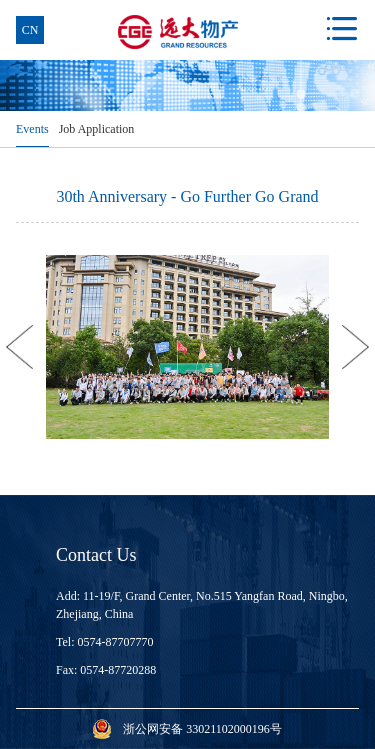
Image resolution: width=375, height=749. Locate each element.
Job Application (97, 129)
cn (30, 30)
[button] (19, 347)
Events (32, 129)
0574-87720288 (118, 670)
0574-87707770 (116, 642)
• • • •
Copy out the entries above word for word, coordinates included, and leave the picture out of your answer.

Image resolution: width=375, height=749. Locate each element.
Job Application (97, 129)
cn (30, 30)
[button] (19, 347)
Events (32, 129)
0574-87720288 (118, 670)
0574-87707770 (116, 642)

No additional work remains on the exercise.